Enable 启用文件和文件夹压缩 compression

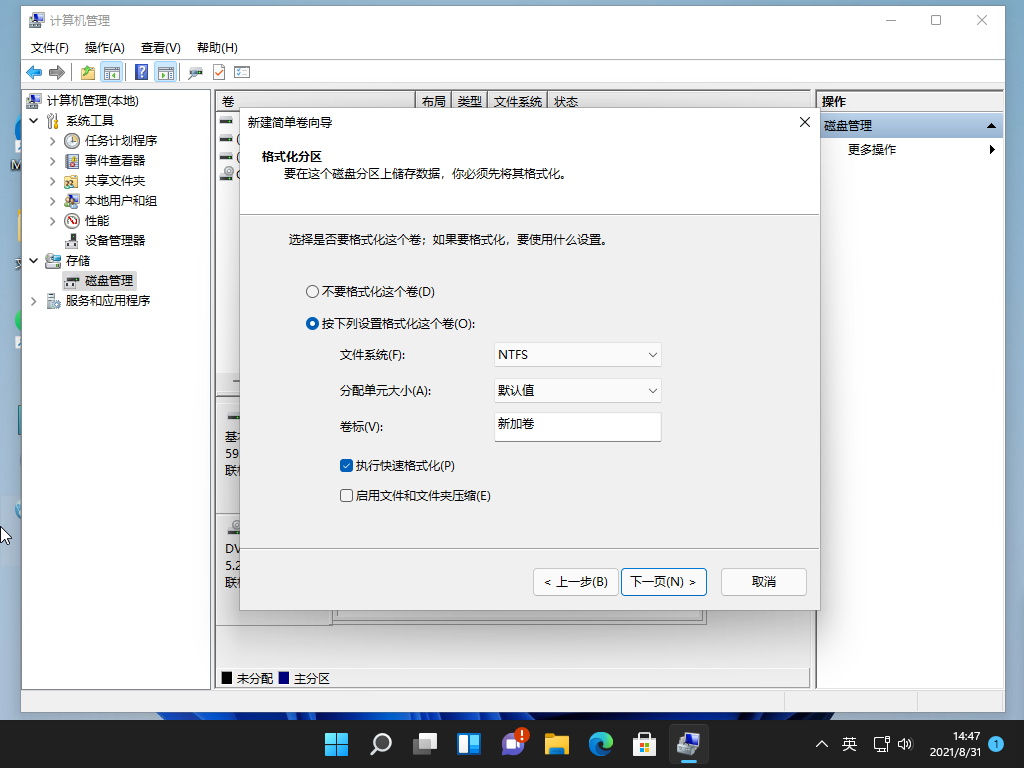[347, 495]
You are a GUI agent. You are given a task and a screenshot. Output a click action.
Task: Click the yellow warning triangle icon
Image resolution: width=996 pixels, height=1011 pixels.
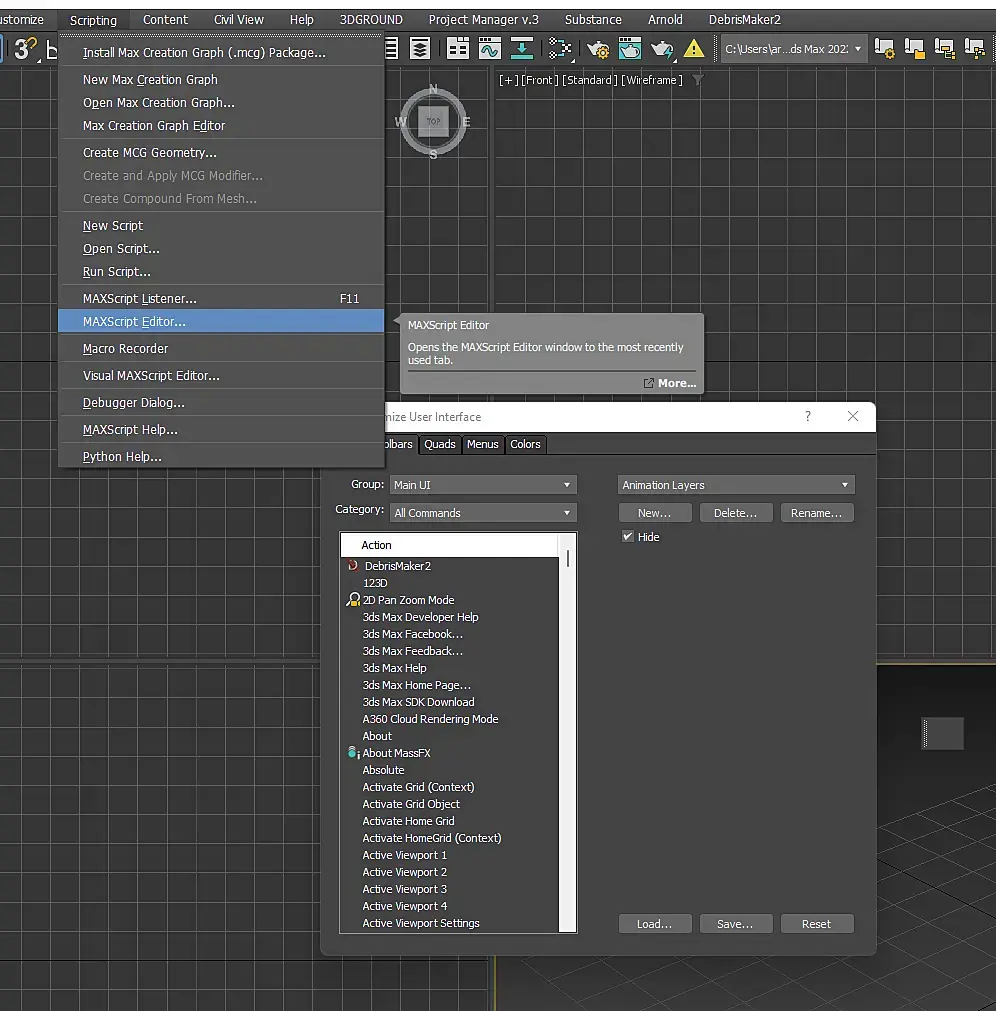click(694, 49)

:: Task to complete ::
Could you write out the whole listing exactly, skipping every picture?

:: Task response ::
Enable 启用文件和文件夹压缩 compression

[347, 495]
You are a GUI agent. You are given a task and a screenshot. Output a click action.
Task: Click the yellow warning triangle icon
Image resolution: width=996 pixels, height=1011 pixels.
click(694, 49)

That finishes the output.